My impression of each year in my life is linked to its events—the year I was married, the year my father died, the year we built the dairy barn … For me, 1977 is the year of the miracle.
I’m a farmer in Cache Valley, Utah. We live or die according to the weather, and 1977 was the year of the drought. It started in the fall of 1976 when the seasonal snows did not come. A dry fall seldom happens in our high mountain valley, and we took advantage of it to do the plowing, repair the sagging fences, level several fields, and even pick up rocks.
By the end of January, we still had no snow; even the mountains were bare and gray. It was so cold that the one light snowfall we had had was still on the ground; we knew we were in trouble.
During the month, the stake presidents in the Logan region met with Brother M. A. Kjar, our Regional Representative. A special fast was authorized. On Sunday, January 23, the members of the Hyrum Utah Stake met for the first time in their new building; Brother Kjar outlined the plans for the fast; our stake president, Garth Lee, announced that the fast would begin January 26 at 6 P.M. and that on the 27th we would hold a prayer service.
That was the beginning of the miracle. We fasted willingly. Over 50 per cent of the stake assembled for the prayer services—old people, men and women with their families, teenagers, college students. We sang. President Lee led our congregation in prayer, asking the Lord to send us the needed moisture in due time. It was uplifting; I was confident that the Lord had heard our prayers.
The moisture did not fall that night, nor did it come in the following weeks. February was warm, melting what light snow remained. I tried to work down the plowed ground, but it was in hard lumps. Obviously, the Lord’s answer was “not yet”, but in our impatience we sometimes found it difficult to hear him.
In mid-February, the governor declared Utah a disaster area. The whole economy was suffering. Many winter resorts had failed to open; others were operating at limited capacity. Tire stores featured snow tires in an ironic never-ending sale. Communities urged citizens to use water sparingly. Now the skeptics began to mock those who trusted in God; one skeptical person even wrote to the local paper asking if we did not know that nature, not God, controlled the weather.

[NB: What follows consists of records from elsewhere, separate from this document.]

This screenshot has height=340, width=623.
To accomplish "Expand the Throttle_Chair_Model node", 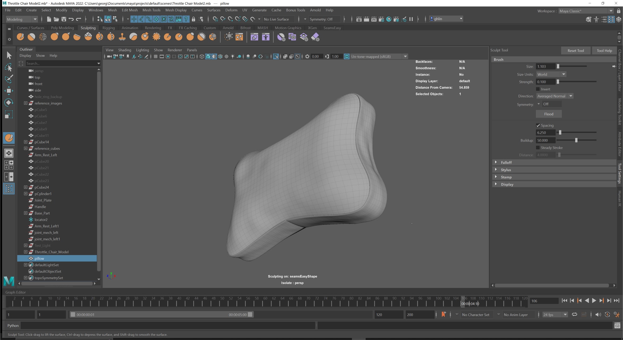I will click(x=25, y=252).
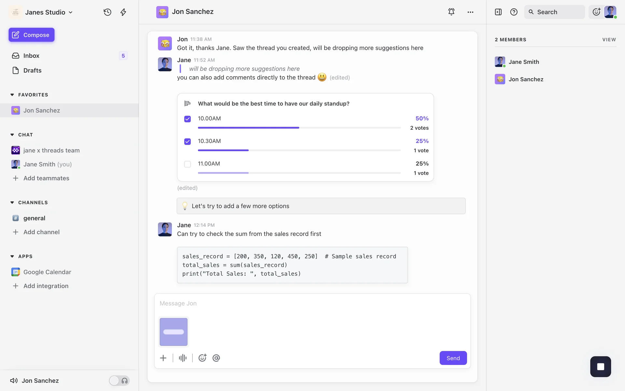Click the Send button
This screenshot has height=391, width=625.
pyautogui.click(x=453, y=358)
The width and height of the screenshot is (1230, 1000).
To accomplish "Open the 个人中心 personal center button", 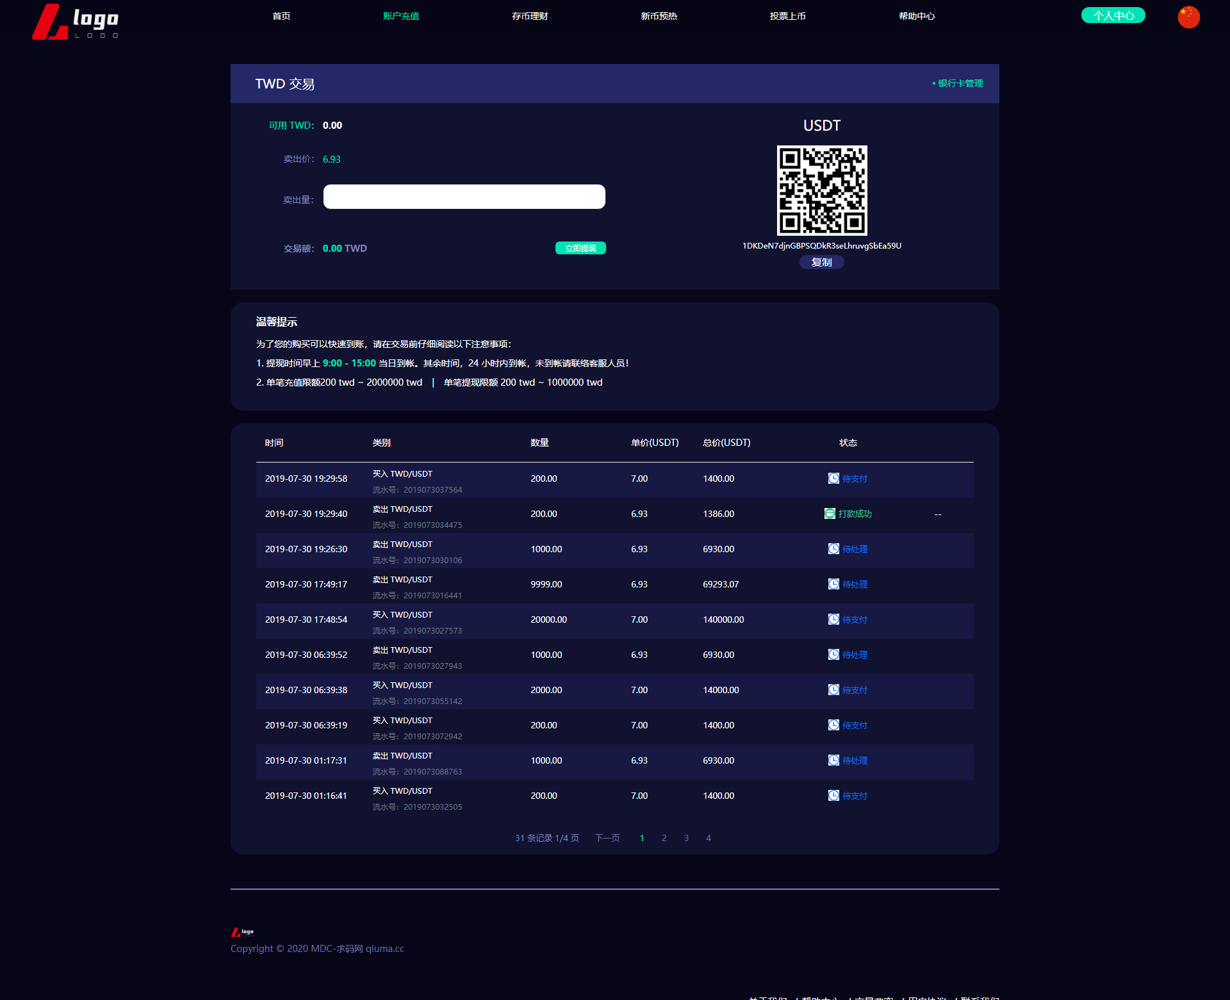I will pyautogui.click(x=1113, y=15).
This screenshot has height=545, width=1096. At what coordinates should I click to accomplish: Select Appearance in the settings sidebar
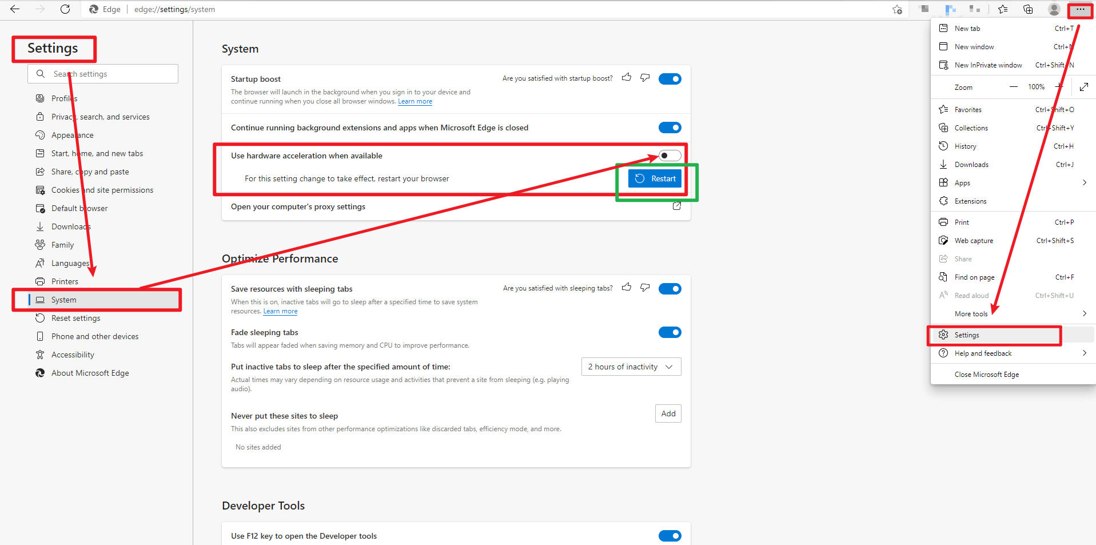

What the skeptics did not know was that the prayers and fasting continued. Time and again, I turned to the promise: “If ye walk in my statutes, and keep my commandments, and do them;
“Then I will give you rain in due season, and the land shall yield her increase, and the trees of the field shall yield their fruit.” (Lev. 26:3–4.)
In March our faith renewed. Several good snows came—“normal” for the month. The last week was clear and warm; the ground dried quickly; the plow turned the once hard clods into a good seed bed. On March 21–22, I planted 18 1/2 hectares of barley; a week later we finished planting the welfare farm’s grain.
The testing began again. April came and went, virtually dry. Stake quarterly conference came, and President Lee sent us home with the reassurance, “Plant your crops; the Lord has heard our prayers.”
By now, Porcupine Dam Reservoir (our main source of water) was barely half-full; runoff from the mountains had already stopped. March’s moisture had penetrated only 15 or 20 centimeters. Experts were predicting a total loss of dry-farm crops and less than 50 percent harvest on irrigated land. Local irrigation boards set up plans for summer water rationing. We continued to pray in public meetings and privately.
On May 5, the answer began. None of us could doubt it. It was as though the Lord had waited until the test of our faith was completed, and then accepted it fully. Day after day, the rain fell on our young crops. May became the wettest month in recorded history in our valley, and we cut one of the best hay crops the valley has ever seen.
Officially, the year is described as a drought. Statistically, it was. But those rains came as the manna fell for the ancient Israelites—exactly what was needed each day, with none left over. As each crop of alfalfa matured, we wondered if there would be enough moisture for another. Each cutting was average or better.
As the season of the sign drew to an end, our barns were full and running over. The stake welfare farm had its best year ever. So did my own. The barns and granaries were filled and my heart was overflowing.
Our stake met again on September 22 at the call of our stake president, this time to express appreciation and gratitude to the Lord for his mercies. Once again, approximately 50 percent of the stake gathered to share that prayer of thanksgiving. I left the meeting feeling peaceful. The test had strengthened my faith and testimony—I would never again doubt miracles. I understood deeply the meaning of a familiar scripture: “And in nothing doth man offend God, or against none is his wrath kindled, save those who confess not his hand in all things, and obey not his commandments.” (D&C 59:21.)
Driving home, I suddenly realized that rain was falling on the windshield.